It later became clear that there existed an essentially forgotten anatomic pathway that could explain these rapid spinal results: carriage of etanercept in the vertebral venous system, the interconnected plexuses of internal and external spinal veins. Bi-directional flow within the vertebral venous system, potentially enabling etanercept injected perispinally to rapidly reach the spinal nerve roots, dorsal ganglia, and spinal cord, was the only viable mechanism that could explain the rapid improvement in pain. [24]

In 2006-2008, the first published reports of improvement in Alzheimer’s disease (AD) following open-label administration of PSE were published [16, 17, 31-33]. These reports were followed by growing recognition of excess TNF as a therapeutic target in AD [17, 19, 26, 37-46]. In 2011, the first report of rapid improvement in chronic post-stroke neurological dysfunction after PSE published [34]. Recently, through consideration of the anatomy and physiology of the CSVS; the history of perispinal injection; and the rapid CNS improvements produced by PSE after chronic stroke in larger numbers of patients, it has become obvious, when examining the broad spectrum of supporting evidence, that PSE can reliably produce improvement in chronic CNS dysfunction in selected patients [1-3, 16-37, 44, 47-56].

Patients, medicine and science will be best served if the publications, results and anatomical studies of Breschet, Corning, and Batson are appreciated for what we now know they reveal: a new anatomic route that may be utilized for delivery of CNS drugs, without the necessity of invasive neurosurgical procedures and without the necessity, time, expense and uncertainty of re-engineering existing molecules to facilitate their passage through the blood-brain barrier [2, 19, 23, 26]. While evidence of therapeutic effectiveness utilizing perispinal injection is currently limited to etanercept and cocaine, there is no reason why these are the only molecules that could benefit from the use of this relatively non-invasive delivery method.
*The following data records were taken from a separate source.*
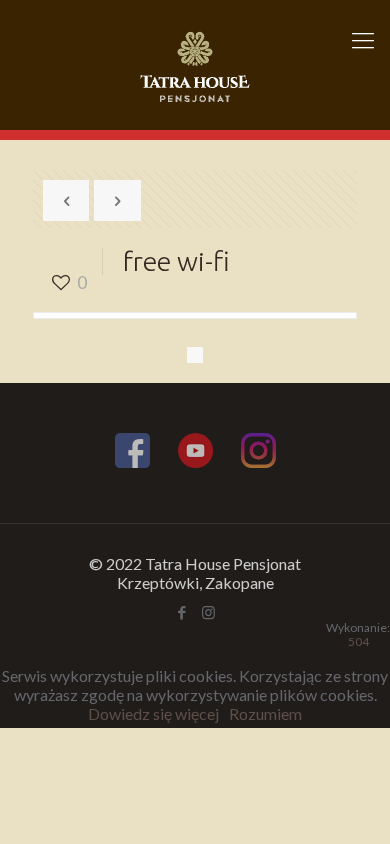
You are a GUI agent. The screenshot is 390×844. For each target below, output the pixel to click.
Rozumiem (265, 713)
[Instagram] (258, 453)
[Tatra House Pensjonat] (195, 65)
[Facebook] (132, 453)
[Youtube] (195, 453)
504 (358, 642)
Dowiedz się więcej (153, 713)
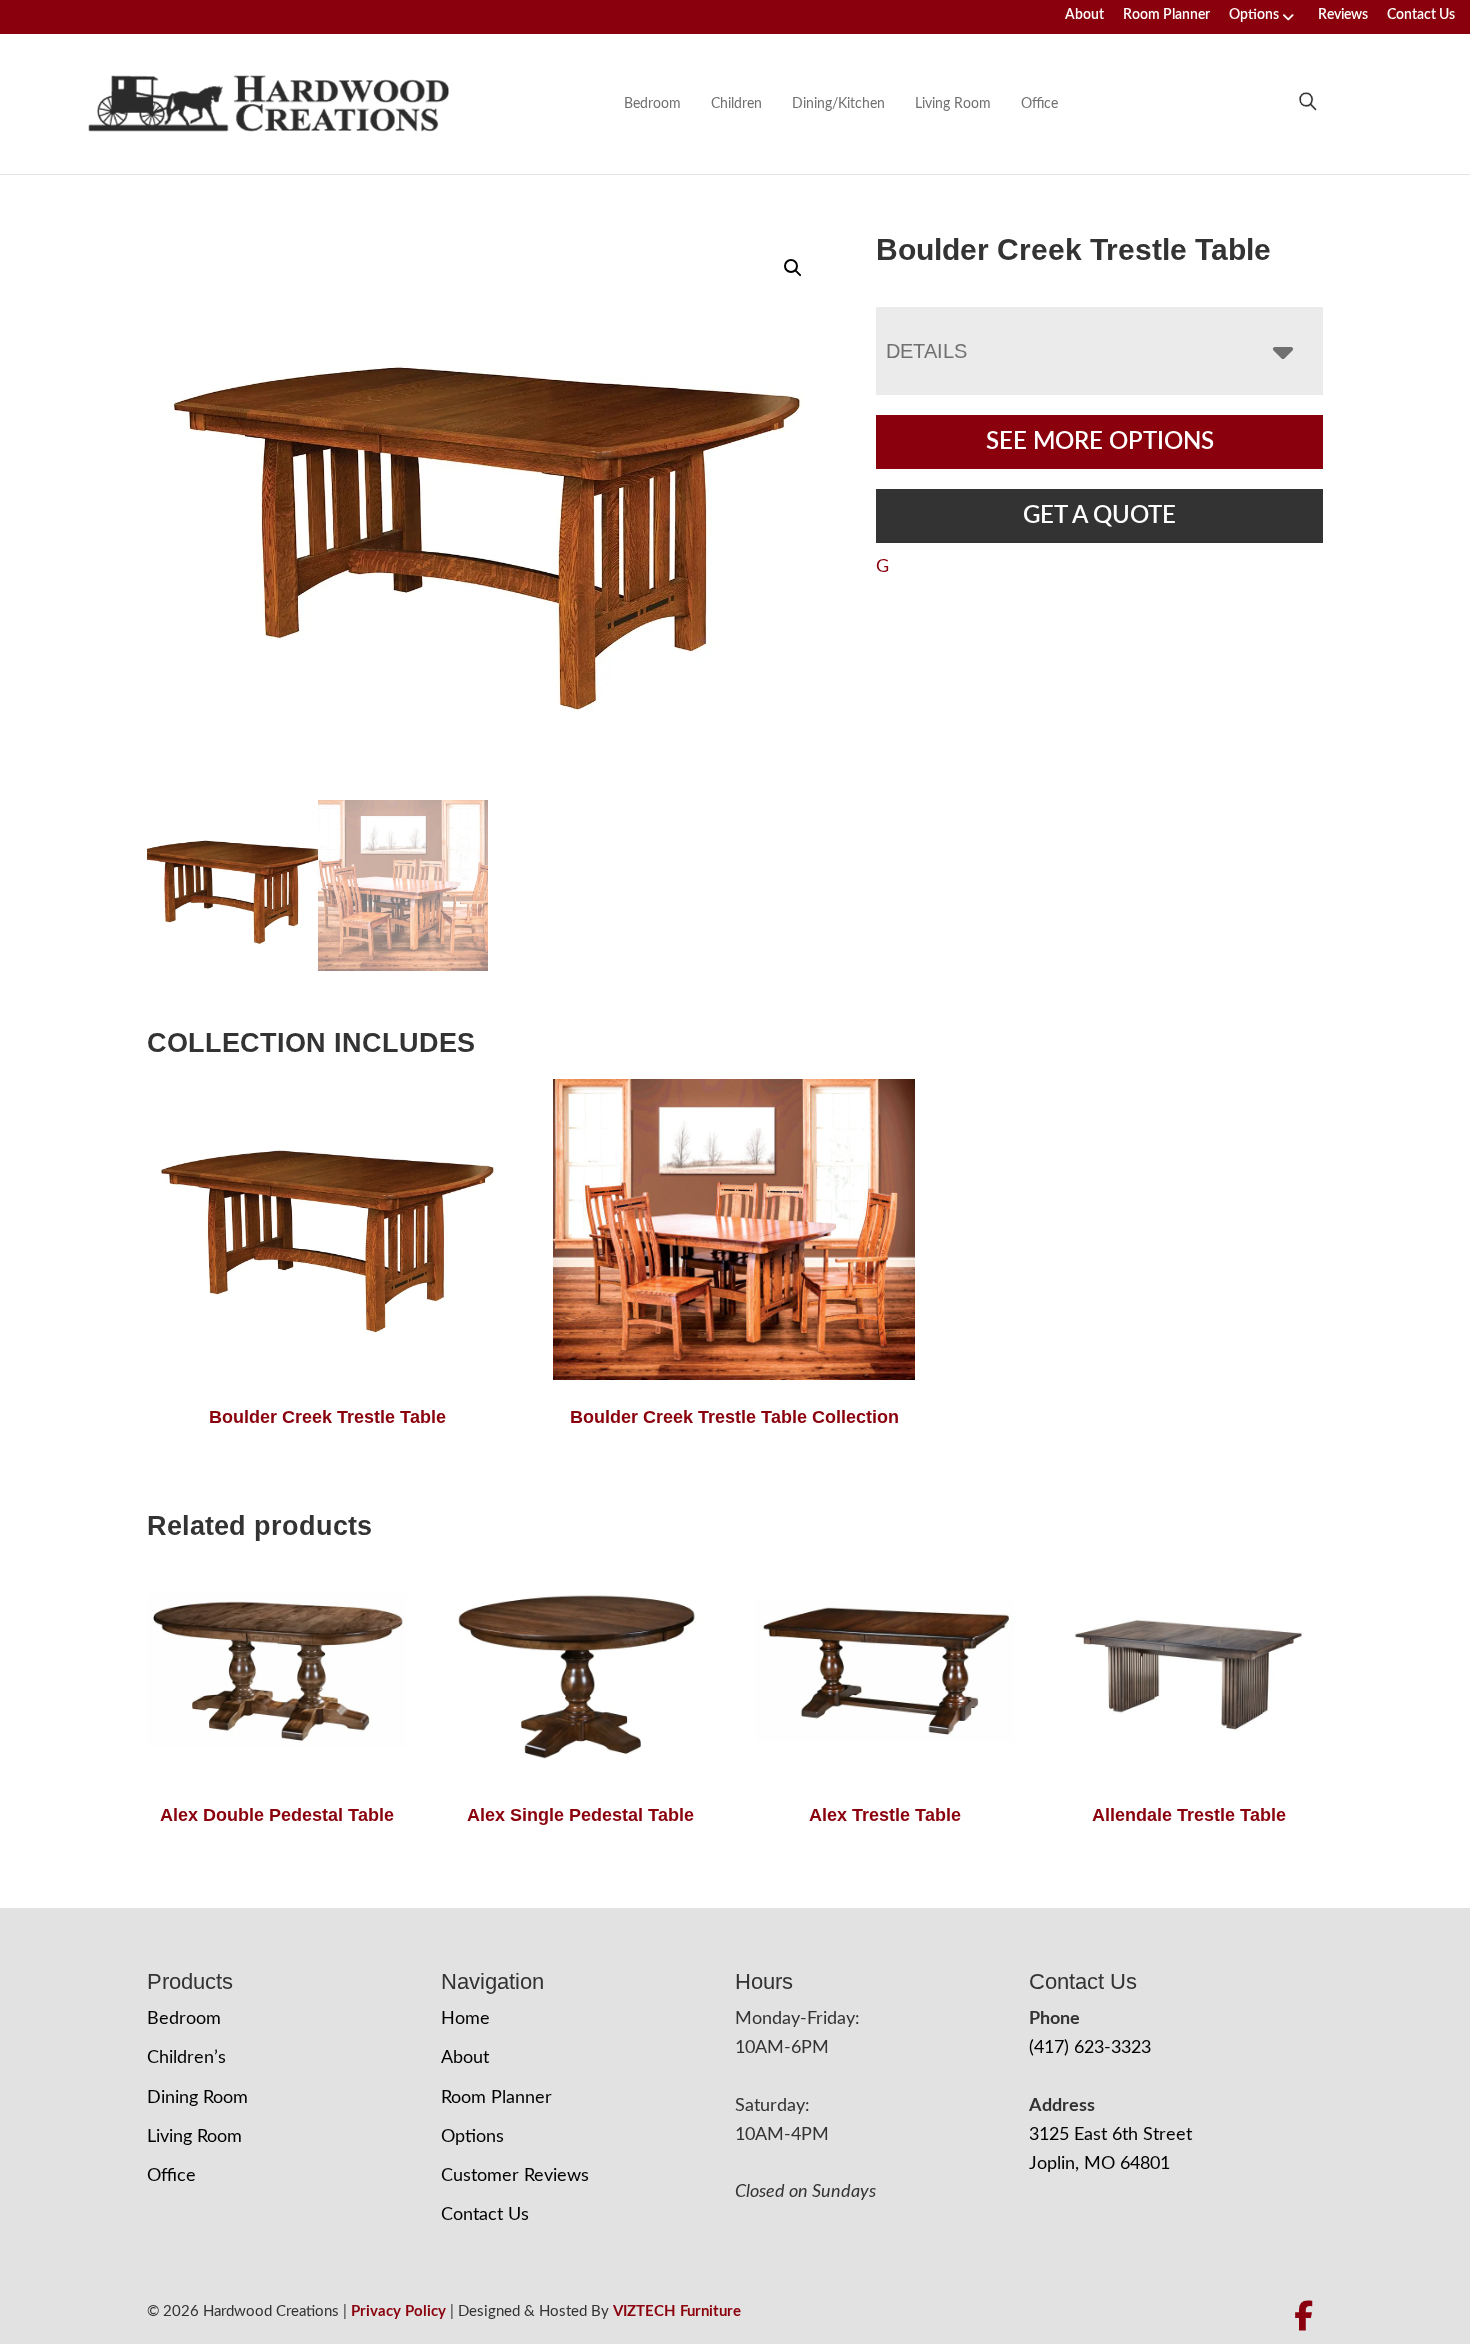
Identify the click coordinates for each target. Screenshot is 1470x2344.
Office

Positron emission tomographic and functional magnetic resonance imaging are ideal methods to study the effects and distribution of radiolabeled macromolecules after perispinal injection [2, 18, 20]. The unmet medical need produced by stroke, traumatic brain injury, chronic traumatic encephalopathy and Alzheimer’s disease, calls for funding perispinal injection studies without delay. Randomized controlled clinical trials of PSE for treatment of AD and chronic stroke are in process at Griffith University in Australia, but more funding for larger, multi-center trials is urgently needed. Further basic science studies of PSE in animal models merit initiation without delay.

Conclusion

Perispinal injection utilizes passage through the cerebrospinal venous system to facilitate CNS drug delivery without the necessity of neurosurgery or re-engineering of existing drugs. Perispinal injection of biologics, such as etanercept, provides a new modality to investigate brain-immune pathophysiology and address CNS disorders.

Footnote:

[1] It also remains widely unrecognized that Corning was also the first to achieve spinal anesthesia by intrathecal injection of cocaine, with publications in 1894 and 1897 (references 9,10); this distinction has historically been awarded to Bier for his 1899 publication (Bier, A., Versuche uber Cocainisirung des Ruckenmarkes. Dtsch Ztschr Chir 1899. 51: p. 361-369).

Author Affiliation

Edward L. Tobinick; Founder, Institute of Neurological Recovery; Contact Information: Edward Tobinick MD; nrimed@gmail.com; (561) 353-9707

Acknowledgment

No funding was received in connection with this manuscript. Conflict of Interest Statement: The author has multiple patents, assigned to TACT IP LLC, describing methods of perispinal delivery of etanercept and other drugs for treatment of neuroinflammatory indications, including but not limited to U.S. patents 6419944, 6537549, 6982089, and 8900583. Dr. Tobinick is the CEO of TACT IP, LLC and founder of medical practices that utilize PSE as an off-label therapeutic modality and also train physicians in its use.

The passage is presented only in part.